Maine needs to step up for its family planning clinics
The Maine family planning network is a far-reaching constellation of centers that provide high-quality and comprehensive sexual and reproductive health care services to tens of thousands of Mainers each year. In 2022, over 35,000 Mainers received treatment from a family planning center.
What’s more, these centers provide care far beyond what is traditionally considered to be part of “family planning” services. The 61 sites across all corners of Maine offer truly life-saving care, from cancer screenings and referrals for treatment, to STI testing and treatment, to pregnancy screening and counseling, as well as vital prenatal care. Family planning centers help make healthy families.
Despite their critical role, family planning providers are hamstrung, year after year, by unstable funding. This needs to change.

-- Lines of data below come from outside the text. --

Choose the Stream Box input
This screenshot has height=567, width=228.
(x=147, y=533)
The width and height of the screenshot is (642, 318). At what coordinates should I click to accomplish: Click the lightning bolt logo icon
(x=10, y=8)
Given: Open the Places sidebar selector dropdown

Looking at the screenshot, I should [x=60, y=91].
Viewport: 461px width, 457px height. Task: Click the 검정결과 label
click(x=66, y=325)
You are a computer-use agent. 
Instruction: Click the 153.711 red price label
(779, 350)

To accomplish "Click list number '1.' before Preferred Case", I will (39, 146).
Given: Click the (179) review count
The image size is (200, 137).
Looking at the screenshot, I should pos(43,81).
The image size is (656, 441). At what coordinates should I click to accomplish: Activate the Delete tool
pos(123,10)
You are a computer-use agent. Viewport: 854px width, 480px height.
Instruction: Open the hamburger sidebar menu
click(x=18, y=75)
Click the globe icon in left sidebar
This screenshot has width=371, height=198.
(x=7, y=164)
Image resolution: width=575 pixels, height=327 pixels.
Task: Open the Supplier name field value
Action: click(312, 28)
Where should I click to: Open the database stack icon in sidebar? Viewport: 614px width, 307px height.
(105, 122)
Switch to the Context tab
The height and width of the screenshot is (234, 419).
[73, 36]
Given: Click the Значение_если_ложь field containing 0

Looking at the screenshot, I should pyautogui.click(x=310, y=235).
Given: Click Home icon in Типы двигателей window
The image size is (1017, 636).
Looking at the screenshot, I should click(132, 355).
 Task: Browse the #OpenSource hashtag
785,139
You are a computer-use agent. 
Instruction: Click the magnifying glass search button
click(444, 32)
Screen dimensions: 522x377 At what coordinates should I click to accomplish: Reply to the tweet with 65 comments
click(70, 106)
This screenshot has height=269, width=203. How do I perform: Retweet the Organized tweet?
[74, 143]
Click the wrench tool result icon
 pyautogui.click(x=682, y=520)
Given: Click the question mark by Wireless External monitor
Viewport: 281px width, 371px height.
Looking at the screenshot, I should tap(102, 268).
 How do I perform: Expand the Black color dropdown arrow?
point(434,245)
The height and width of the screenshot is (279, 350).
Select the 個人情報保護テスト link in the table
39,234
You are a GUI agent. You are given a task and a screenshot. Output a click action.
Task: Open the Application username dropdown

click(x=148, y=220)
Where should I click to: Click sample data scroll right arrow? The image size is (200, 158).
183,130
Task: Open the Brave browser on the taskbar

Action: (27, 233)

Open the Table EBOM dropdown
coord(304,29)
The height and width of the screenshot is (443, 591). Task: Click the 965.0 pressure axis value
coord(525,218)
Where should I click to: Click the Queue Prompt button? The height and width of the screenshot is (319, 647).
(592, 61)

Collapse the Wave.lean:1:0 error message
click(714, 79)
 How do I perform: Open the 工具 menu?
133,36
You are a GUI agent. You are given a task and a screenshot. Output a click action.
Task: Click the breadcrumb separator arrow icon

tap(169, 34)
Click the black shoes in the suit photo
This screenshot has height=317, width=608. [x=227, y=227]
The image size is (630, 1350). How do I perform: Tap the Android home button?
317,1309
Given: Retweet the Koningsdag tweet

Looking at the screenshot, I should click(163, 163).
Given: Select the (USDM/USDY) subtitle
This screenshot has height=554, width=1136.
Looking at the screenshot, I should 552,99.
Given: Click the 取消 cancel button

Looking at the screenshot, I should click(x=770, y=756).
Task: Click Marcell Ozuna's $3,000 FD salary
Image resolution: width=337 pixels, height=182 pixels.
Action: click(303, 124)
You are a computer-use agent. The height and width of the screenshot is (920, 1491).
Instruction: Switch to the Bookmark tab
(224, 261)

The role that family planning centers play in our communities cannot be understated.
Beyond the obvious reproductive-related care offered, family planning centers are often the primary source of health care for many Mainers. Reproductive health care providers are on the front lines of Maine’s health care system. In some cases, family planning visits are the only time a patient might see a doctor for the entire year. This means that providers not only address patients’ reproductive health care concerns, but also connect them with other health care services, mental and behavioral health services, and even social services.
This is the core of what drove me to sponsor LD 1478, “An Act to Improve Women’s Health and Economic Security by Funding Family Planning Services.” Established more than 50 years ago in part by Sherry Huber, a longtime Republican legislator, Maine’s family planning network relies on a combination of state and federal funding. On the federal side, Title X funds are tangled in a political tug-of-war. Meanwhile, on the state level, family planning funding has been stagnant for nearly a decade.
As a result, funding has not been reflective of inflation, the increased cost of delivering patient-centered care, or the increased need for services. My bill would provide Maine Family Planning with $3,390,000 in annual state funding, through the 2026-2027 fiscal year. This key funding would ensure family planning centers and their dedicated providers can continue to help the folks in Maine who need care the most.
In the wake of the Supreme Court decision to overturn Roe v. Wade, as well as the ongoing political struggles in Washington, D.C., this stagnant state funding is nowhere near adequate. In Augusta, my fellow lawmakers and Gov. Janet Mills are doing all we can to protect and expand Mainers’ access to quality, affordable reproductive health care. Increasing financial support for family planning centers is one more way we can show our commitment to reproductive access for Mainers — especially our neighbors on limited incomes or those in more rural communities.
The investment in LD 1478 would enable health centers to hire additional staff, update infrastructure and technology, and explore innovative partnerships to meet underserved people where they’re at. It would mean keeping rural clinics — like Maine Family Planning sites in Fort Kent, Houlton, Rumford, Calais, and Dexter — open more than one day a week, which would be a huge boon to patients who sometimes have to drive long distances just to get the health care they need. Maine Family Planning centers are a vital part of our states’ health care network. I’m dedicated to advocating for them, their patients, and the funding they need to provide quality, affordable care across the state.